In fact, a lot of environmental protection depends on state officials. Maryland officials say they inspect industrial facilities about once a year and more often after a violation is found. Virginia environmental officials say that chemical storage sites in the commonwealth are subject to strong building codes, but local fire officers are responsible for enforcement.

The state's Health Department says that it thoroughly examines upstream contamination risks when siting drinking water facilities. Yet, for existing ones, officials seem to rely on procedures to rapidly shut off water intake after spills have been reported. In West Virginia, state officials weren't notified and the water wasn't shut off in time.

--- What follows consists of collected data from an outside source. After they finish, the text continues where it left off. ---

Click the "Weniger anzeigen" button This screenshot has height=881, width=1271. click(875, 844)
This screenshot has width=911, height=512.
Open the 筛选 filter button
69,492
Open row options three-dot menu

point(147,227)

Federal requirements, meanwhile, are spotty. Some quantities of some chemicals trigger notification requirements. But for many chemicals in regular use, federal law does not require safety data. That's because the governing law, passed in 1976, presumed that chemicals in use at the time were safe.

Bizarrely, to order testing on chemicals grandfathered in, the Environmental Protection Agency must offer evidence that they aren't safe in an onerous bureaucratic process. A bipartisan chemical safety reform bill on the table in Congress would improve matters, but it hasn't yet moved. It should.

A combination of state regulators using a bit of sense — like asking about an old tank farm next to a drinking water facility — and better federal law — like requiring more information on chemical safety — might have prevented or limited the damage and dislocation of the people of Charleston.